Their one genuine use is pattern detection. A repeated complaint about batch-to-batch variability, packaging defects or frequent digestive upsets is worth noticing and verifying, because a recurring signal can point to a real quality-control issue (WSAVA, 2021). Even then, the signal is cross-checked against nutritional adequacy and the maker's seriousness, never accepted on its own. Read as a flag for further checking rather than as a score, reviews have a modest, defined place.

A side-by-side reliability table

ToolWhat it gradesBlind spotsReliability alone
Letter / point rating sitesPrinted composition, ingredient orderDigestibility, control, expertiseLow: first read only
A to E algorithmic scalesLabel data, estimated carbohydrateMethod varies, no field testLow
Affiliate comparison sitesProducts, often with buy linksCommercial bias if undisclosedVery low without transparency
Customer star reviewsPalatability, convenience, serviceAdequacy, real qualityVery low; useful only for patterns
Official AAFCO / FEDIAF profilesNutrient adequacyNot a quality rankingHigh for adequacy
WSAVA manufacturer assessmentFormulation, trials, controlNeeds the maker's cooperationHigh

The table sorts the tools by what they can and cannot see: the algorithmic and review-based tools sit low, while the institutional profile and the manufacturer assessment carry the weight.

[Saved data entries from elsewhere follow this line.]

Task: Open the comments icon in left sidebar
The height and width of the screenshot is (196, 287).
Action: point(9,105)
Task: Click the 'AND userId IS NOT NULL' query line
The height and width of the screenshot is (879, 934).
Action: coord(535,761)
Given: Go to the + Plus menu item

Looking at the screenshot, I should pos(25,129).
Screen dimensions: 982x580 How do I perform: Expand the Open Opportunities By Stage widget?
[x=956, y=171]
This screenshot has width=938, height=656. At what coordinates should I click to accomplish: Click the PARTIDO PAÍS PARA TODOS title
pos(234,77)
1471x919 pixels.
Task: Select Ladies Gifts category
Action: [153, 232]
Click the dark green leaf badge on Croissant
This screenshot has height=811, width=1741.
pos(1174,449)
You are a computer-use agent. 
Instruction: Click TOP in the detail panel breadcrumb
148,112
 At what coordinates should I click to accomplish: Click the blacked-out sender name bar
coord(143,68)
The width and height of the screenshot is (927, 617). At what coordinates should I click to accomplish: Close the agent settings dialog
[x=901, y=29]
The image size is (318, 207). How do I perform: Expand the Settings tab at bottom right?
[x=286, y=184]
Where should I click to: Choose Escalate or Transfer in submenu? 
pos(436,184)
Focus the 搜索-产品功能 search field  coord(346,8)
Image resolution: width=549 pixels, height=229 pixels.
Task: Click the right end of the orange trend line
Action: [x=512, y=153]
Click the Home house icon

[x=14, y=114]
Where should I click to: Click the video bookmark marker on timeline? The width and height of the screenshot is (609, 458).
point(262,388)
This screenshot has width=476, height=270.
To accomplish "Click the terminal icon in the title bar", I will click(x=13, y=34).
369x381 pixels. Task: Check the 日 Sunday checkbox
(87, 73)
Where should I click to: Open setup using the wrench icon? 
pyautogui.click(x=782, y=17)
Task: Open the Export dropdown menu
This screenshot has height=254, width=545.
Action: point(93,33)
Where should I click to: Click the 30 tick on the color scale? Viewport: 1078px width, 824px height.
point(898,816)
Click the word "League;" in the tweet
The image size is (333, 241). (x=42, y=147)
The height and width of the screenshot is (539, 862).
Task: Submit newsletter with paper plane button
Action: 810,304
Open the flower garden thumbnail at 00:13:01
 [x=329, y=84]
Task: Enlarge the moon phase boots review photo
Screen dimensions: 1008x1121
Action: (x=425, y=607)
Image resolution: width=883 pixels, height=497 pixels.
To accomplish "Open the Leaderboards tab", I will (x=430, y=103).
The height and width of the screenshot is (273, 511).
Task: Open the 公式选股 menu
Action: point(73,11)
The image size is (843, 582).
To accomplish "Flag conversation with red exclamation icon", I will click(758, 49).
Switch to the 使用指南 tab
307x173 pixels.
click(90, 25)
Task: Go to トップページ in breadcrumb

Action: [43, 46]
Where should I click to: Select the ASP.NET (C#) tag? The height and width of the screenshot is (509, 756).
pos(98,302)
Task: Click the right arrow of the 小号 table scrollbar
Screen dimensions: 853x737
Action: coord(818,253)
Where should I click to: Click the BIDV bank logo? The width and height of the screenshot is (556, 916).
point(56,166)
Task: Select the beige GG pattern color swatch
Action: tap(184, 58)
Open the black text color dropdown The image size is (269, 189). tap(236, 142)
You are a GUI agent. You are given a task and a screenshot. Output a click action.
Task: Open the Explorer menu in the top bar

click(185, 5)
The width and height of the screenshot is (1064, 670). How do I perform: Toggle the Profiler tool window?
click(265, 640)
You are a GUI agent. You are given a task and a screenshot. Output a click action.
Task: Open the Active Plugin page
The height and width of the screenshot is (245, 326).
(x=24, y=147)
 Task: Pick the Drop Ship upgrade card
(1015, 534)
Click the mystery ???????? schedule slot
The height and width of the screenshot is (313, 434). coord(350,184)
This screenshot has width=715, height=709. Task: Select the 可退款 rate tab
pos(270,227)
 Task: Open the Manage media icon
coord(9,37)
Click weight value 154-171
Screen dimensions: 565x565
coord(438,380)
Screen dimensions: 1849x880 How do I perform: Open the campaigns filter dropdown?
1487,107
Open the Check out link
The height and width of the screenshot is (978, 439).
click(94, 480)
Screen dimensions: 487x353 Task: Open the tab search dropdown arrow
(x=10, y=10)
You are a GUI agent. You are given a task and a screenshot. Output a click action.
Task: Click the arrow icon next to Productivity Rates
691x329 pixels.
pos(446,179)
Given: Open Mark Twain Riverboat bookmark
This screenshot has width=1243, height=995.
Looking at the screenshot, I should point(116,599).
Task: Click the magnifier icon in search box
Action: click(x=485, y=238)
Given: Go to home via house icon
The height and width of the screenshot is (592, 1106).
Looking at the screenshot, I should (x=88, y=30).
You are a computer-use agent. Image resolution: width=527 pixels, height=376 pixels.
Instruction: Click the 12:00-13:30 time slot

A clear recommendation on using comparison tools

Use comparison tools as a first filter, never as a verdict. A score can shortlist foods and surface questions worth asking, but it grades a label and inherits the label's blind spots (WSAVA, 2021). Before trusting any letter, find the site's method and funding: a published methodology and a disclosed business model are the minimum for a score to mean anything, and undisclosed affiliate links are reason to discount it (Tufts Petfoodology, 2023).

When tools disagree, treat the contradiction as a signal to return to stable references rather than to pick the kinder grade. Verify nutritional adequacy against the AAFCO or FEDIAF profile, put the maker to the WSAVA questions on formulation, trials and quality control, and confirm fit on the animal over six to eight weeks (AAFCO, 2024; WSAVA, 2021). A score, a star average and an influencer's enthusiasm are at most weak inputs to cross-check; the adequacy statement, the maker's transparency and the animal's own response are what decide.